Ecco come Carlo Cattaneo ha riassunto con parole ricche di entusiasmo questo eccezionale periodo:
Ogni anno segnò sempre per noi qualche nuovo grado di prosperità; ogni anno più vasta la rete stradale; ogni anno più folta la piantagione dei gelsi, prima riservata ai colli, poi distesa in veri boschi sui piani dell’Olio e dell’Adda, e salita fino a mille metri di altezza nelle valli alpine, produttrice di un’annua raccolta di cento milioni di franchi in un territorio che corrisponde alla ventiseiesima parte della Francia. Sempre più diffuse, ma più accurate e quindi meno insalubri le irrigazioni; si mutano in buone case i tuguri dei contadini; penetra in tutti i comuni rurali il principio dell’istruzione; tolta cogli asili dell’infanzia la rozzezza dei figli della plebe; gli studi delle lettere e delle arti consentiti anche al sesso gentile; e con solenni mostre viene diffuso l’amore delle belle arti nel popolo.

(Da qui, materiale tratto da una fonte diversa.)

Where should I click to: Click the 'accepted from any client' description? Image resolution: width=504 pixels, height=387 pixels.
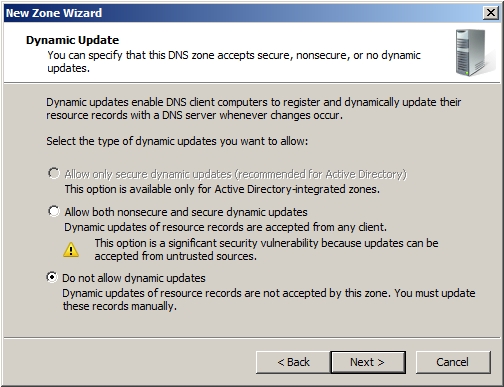point(226,227)
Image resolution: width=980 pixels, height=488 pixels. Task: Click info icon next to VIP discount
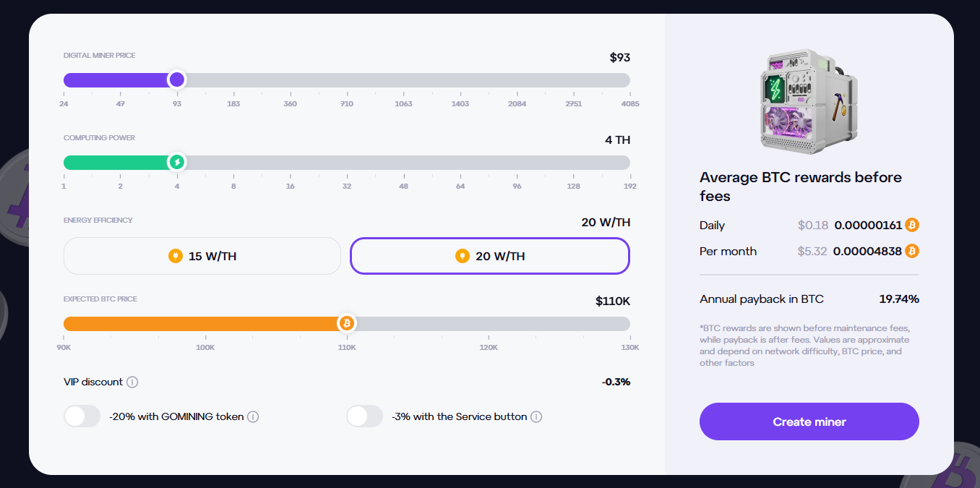coord(132,382)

Quando un popolo viene tenuto forzatamente nell’ignoranza, con una vita al limite dell’autosufficienza, allora generalmente non si ribella. Perché non è in grado di ribellarsi. Non è consapevole della propria condizione. Non “vede”. Tace e lavora. Invece, quando è istruito e sviluppa la propria intelligenza e la propria cultura, allora si ribella. Artificio e metodo di molte dominazioni oppressive e non illuminate è stato quello di tenere il popolo segregato nell’ignoranza per evitare la ribellione, scongiurare il pericolo della rivolta, conservare la devozione e la deferenza per le gerarchie costituite.

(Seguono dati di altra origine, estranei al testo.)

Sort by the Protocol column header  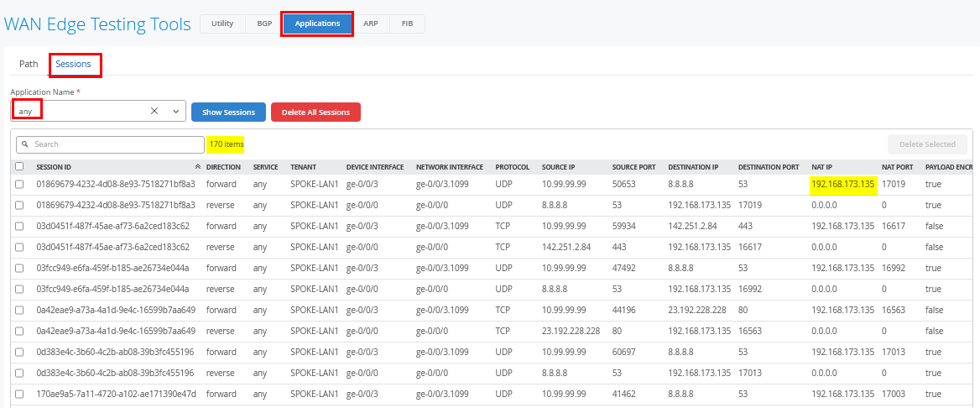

Gli austriaci dominatori di Milano potevano scegliere. E nel corso di un secolo e mezzo caratterizzato da profondi mutamenti sociali, politici ed economici, gli austriaci hanno scelto di intensificare l’istruzione e la cultura, di creare delle floride condizioni economiche, di rafforzare la compattezza del tessuto sociale. Ecco perché i milanesi li hanno accolti con entusiasmo e commozione quando, nell’agosto del 1848, sono rientrati a Milano. Se gli austriaci avessero curato esclusivamente i propri interessi attraverso lo sfruttamento delle risorse umane e naturali, della terra e della laboriosità lombarde, allora avrebbero lasciato miseria, disperazione e rancore. Invece no.

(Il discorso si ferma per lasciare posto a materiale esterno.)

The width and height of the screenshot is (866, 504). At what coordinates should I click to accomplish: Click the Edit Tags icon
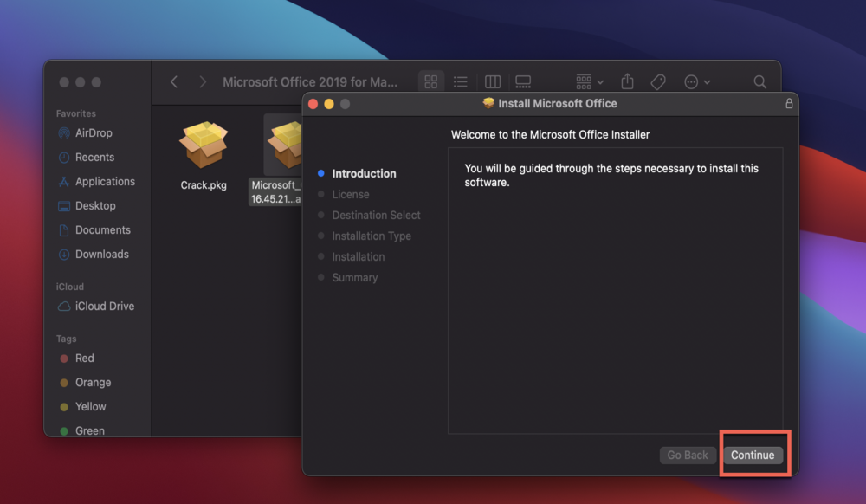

A Milano, il feldmaresciallo Johann Josef Wenzel Radetzky von Radetz abitava in via Brisa (dove oggi finisce corso Magenta e inizia via Meravigli). Ogni mattina usciva di casa di buon’ora. Percorreva via San Giovanni sul Muro, attraversava largo Cairoli e imboccava via Cusani dove, a casa Gagnola, aveva sede la Cancelleria austriaca. In largo Cairoli trovava semiaddormentati, ancora intirizziti dal freddo patito durante la notte trascorsa all’addiaccio sotto le mura del Castello Sforzesco, i mendicanti della città. Allora infilava le mani nelle capienti tasche della divisa. Estraeva qualche sigaro e qualche moneta. E distribuiva tutto ai barboni. Era ormai divenuto un appuntamento quotidiano. E il vecchio feldmaresciallo, insieme ai sigari e alle monete, allungava ai suoi poveri amici anche il suo mattiniero sorriso di buon giorno. Probabilmente, quando l’espansionismo piemontese di Casa Savoia, undici anni dopo (1859) ha interrotto bruscamente l’illuminata dominazione austriaca di Milano e della Lombardia, costringendo gli Absburgo a lasciare la città, non solamente i barboni, ma tanti milanesi hanno rimpianto la generosità, la correttezza, la rettitudine dei baffoni del maresciallo Radetzky.